I've downloaded Goose for the first time, connected it to a local model, and explored it. I noticed the "Autonomous" indicator and decided to find out what it meant. The manual does explain the permissions and warns that Autonomous is the default.

You can't expect every new user to first read all of the manual before doing anything, then finding this warning and changing the setting. Instead, new users will most likely leave this set at its default, making it possible for things to go horribly wrong, as the only other safeguards are in the prompting. See my example below using a local model and a simple prompt.

Expected behavior
Either:

• Chat only or manual as the default; or
• a modal dialog on startup warning of the danger.

Screenshots

Here's an example of the kind of command that would be happily executed if I'd let it. These kinds of commands can have subtle bugs or misunderstandings and you don't know because users can use even very stupid models and prompts.

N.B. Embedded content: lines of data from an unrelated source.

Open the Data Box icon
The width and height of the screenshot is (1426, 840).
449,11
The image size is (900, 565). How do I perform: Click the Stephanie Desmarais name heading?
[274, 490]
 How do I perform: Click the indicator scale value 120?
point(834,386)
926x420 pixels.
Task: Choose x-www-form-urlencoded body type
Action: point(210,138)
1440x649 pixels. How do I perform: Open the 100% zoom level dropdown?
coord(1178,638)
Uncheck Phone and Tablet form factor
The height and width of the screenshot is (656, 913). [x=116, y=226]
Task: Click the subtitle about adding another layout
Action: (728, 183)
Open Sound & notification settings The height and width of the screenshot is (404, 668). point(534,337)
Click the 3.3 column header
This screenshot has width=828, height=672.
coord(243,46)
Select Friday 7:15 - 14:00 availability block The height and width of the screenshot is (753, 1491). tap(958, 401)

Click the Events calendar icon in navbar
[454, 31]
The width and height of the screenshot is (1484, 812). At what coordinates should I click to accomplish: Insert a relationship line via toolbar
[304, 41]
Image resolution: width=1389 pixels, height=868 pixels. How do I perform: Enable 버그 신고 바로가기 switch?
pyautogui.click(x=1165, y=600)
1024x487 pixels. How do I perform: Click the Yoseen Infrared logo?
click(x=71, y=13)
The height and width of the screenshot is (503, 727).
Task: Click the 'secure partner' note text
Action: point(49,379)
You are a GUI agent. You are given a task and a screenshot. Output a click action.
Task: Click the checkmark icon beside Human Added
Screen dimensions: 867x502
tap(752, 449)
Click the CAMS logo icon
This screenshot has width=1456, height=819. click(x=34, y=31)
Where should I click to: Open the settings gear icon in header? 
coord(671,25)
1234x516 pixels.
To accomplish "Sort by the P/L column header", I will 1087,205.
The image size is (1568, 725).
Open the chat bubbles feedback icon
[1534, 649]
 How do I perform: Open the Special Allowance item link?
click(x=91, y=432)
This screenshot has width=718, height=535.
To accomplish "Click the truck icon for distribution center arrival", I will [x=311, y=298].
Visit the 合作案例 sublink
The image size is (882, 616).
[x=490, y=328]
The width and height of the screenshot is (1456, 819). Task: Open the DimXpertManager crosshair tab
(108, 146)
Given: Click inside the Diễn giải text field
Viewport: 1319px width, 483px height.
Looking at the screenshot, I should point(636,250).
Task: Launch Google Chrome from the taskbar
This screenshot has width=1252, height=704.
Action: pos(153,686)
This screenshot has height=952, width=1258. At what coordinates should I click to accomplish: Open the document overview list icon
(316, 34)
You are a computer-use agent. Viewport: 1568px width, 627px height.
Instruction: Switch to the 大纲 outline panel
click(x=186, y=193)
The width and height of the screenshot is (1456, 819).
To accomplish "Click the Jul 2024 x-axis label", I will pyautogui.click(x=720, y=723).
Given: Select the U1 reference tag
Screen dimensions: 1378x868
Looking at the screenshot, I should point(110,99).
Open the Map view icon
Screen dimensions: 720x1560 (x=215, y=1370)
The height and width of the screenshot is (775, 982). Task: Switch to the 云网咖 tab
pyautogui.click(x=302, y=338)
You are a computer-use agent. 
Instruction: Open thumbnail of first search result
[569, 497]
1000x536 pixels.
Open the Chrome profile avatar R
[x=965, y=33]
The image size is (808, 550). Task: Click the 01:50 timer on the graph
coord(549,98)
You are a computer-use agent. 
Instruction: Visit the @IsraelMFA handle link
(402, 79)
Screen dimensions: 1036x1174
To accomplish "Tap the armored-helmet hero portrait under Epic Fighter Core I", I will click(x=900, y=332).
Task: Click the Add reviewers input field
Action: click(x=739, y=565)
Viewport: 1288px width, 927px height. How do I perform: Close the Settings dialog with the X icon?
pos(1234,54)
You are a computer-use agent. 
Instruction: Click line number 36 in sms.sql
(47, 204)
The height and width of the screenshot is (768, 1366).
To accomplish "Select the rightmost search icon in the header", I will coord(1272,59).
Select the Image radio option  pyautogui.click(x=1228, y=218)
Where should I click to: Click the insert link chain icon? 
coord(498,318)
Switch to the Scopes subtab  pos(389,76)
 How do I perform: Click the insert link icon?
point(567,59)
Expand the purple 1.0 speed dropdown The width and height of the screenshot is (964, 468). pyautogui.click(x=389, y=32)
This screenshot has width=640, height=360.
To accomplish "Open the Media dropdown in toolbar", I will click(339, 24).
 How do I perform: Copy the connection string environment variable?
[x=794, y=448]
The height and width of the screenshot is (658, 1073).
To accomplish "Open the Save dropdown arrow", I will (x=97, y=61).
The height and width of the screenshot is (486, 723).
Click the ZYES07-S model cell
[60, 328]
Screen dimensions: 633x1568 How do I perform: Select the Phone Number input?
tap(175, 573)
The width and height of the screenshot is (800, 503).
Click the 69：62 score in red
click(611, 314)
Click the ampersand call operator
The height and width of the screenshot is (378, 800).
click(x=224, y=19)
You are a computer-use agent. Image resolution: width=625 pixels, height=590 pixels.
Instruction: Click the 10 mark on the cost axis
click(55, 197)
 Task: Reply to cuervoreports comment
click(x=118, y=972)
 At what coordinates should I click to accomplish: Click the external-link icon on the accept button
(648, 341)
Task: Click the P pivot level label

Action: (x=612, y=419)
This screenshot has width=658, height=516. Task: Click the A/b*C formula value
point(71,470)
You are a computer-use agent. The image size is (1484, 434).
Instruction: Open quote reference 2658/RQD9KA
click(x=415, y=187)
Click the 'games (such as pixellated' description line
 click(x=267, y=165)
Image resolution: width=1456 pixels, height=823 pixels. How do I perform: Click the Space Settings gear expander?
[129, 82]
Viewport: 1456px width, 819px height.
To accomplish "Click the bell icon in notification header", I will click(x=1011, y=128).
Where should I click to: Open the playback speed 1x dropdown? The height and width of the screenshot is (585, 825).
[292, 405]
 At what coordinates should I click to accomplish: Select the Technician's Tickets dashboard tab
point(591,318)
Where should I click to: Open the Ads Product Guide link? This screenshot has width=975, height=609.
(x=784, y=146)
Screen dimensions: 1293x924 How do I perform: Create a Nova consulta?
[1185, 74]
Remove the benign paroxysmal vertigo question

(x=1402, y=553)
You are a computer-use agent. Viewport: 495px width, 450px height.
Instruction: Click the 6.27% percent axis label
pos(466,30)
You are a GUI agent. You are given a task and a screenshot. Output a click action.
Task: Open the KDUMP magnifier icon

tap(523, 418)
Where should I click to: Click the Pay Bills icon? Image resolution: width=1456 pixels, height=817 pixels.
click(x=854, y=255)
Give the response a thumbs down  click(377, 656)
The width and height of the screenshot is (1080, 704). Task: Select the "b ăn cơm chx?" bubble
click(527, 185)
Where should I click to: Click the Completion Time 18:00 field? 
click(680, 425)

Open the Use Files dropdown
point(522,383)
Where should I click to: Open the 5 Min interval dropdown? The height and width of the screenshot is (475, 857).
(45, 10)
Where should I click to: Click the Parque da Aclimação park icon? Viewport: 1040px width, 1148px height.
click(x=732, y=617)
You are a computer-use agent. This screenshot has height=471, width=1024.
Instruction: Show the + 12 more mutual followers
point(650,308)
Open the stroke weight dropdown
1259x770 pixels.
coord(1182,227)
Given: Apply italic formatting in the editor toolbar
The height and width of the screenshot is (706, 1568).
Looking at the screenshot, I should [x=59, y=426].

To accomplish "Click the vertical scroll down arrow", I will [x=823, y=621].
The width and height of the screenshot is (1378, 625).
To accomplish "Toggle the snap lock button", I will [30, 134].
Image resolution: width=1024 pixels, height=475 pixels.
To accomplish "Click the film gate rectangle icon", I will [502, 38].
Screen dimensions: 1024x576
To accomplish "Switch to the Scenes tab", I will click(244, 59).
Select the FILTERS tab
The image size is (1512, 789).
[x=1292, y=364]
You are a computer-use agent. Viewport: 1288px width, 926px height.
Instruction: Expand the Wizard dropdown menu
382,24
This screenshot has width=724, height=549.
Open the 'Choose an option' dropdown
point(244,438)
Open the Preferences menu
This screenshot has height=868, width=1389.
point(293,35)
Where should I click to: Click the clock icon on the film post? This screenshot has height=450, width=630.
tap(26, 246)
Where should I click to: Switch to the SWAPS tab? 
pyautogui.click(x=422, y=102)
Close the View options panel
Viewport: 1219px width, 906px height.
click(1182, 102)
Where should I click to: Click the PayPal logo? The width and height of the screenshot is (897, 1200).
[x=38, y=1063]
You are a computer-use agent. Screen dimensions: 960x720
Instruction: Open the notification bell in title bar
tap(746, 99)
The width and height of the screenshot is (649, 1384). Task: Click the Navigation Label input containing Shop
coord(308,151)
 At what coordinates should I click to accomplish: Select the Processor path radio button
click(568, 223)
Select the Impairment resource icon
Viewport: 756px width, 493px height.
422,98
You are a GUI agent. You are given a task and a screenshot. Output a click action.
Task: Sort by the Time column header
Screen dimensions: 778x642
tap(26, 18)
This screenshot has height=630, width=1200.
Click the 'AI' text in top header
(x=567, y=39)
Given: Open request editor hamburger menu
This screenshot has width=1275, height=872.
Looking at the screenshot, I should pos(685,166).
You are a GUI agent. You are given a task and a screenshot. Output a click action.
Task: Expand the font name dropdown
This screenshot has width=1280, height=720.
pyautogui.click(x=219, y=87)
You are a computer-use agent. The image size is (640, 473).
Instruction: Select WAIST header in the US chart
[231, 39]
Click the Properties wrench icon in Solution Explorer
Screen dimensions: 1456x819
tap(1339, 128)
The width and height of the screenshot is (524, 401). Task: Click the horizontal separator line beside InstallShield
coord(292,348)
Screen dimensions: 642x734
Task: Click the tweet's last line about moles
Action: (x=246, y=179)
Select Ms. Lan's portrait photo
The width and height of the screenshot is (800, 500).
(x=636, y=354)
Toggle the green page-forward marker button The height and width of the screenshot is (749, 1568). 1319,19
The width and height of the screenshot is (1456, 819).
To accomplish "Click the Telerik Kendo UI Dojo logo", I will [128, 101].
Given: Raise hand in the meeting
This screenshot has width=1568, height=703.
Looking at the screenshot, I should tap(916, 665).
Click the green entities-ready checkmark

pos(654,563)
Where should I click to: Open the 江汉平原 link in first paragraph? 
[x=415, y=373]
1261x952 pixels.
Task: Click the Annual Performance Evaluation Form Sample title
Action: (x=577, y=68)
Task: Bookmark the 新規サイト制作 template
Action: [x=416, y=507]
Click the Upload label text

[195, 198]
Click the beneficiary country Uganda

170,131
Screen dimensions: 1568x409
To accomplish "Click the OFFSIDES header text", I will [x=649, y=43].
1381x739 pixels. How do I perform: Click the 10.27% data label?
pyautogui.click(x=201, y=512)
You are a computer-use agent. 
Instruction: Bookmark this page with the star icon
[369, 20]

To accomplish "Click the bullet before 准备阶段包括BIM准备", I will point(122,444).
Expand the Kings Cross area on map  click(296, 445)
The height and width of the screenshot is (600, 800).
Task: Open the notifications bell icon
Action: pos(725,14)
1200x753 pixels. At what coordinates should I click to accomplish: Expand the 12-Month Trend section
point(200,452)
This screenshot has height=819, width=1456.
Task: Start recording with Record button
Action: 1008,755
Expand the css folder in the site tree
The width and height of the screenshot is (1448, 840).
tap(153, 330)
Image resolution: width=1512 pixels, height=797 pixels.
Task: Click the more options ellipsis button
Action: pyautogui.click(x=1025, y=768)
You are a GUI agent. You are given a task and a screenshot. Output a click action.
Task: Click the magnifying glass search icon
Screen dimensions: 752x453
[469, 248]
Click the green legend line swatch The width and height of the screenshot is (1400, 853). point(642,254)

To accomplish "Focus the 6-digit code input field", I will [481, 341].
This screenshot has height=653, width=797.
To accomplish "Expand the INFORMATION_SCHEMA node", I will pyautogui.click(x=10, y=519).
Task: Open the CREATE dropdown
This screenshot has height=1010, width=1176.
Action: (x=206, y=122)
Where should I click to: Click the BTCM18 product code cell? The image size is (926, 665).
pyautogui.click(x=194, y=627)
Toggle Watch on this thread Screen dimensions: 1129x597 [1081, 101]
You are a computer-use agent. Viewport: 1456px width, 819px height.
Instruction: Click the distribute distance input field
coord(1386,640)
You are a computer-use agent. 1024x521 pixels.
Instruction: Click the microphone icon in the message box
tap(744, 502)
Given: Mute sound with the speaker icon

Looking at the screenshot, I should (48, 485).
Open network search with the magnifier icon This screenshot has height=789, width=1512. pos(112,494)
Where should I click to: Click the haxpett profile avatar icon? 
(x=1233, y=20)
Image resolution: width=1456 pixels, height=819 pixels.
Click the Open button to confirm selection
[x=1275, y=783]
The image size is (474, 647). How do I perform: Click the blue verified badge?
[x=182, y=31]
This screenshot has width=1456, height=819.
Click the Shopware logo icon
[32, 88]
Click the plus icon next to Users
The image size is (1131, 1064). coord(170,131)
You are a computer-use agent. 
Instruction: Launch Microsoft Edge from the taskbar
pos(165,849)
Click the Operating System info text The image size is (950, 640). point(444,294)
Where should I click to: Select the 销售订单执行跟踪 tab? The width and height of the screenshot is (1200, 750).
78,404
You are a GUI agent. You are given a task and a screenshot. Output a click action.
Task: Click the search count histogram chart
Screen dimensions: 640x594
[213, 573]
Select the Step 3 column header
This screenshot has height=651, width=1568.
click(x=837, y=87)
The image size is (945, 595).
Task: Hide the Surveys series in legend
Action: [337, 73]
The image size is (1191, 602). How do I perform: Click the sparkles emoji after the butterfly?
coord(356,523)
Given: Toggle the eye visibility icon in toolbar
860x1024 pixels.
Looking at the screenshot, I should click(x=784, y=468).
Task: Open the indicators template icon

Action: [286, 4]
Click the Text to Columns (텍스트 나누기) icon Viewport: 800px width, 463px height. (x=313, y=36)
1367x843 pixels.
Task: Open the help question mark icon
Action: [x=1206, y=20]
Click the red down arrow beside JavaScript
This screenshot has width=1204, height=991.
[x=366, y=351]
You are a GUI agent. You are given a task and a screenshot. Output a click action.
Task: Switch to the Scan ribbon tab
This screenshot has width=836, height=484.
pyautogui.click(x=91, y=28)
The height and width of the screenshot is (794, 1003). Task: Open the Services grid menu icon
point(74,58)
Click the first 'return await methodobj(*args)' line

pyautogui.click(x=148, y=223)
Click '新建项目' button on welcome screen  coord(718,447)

Please provide following information:

• OS & Arch: MacOS 15.5
• Interface: UI
• Version: v1.0.24
• Extensions enabled: Developer (by default!)
• Provider & Model: Local OpenAI-like via LM-Studio, the example below using josiefied-qwen3-8b-abliterated-v1 which is an uncensored model, something other users might have as well.

Additional context
I'm asking you, the developers of Goose, to think of the liability you take on with such an insecure default.

Other agnetic tools use docker containers, which is another way to make this kind of tool use less of a security problem.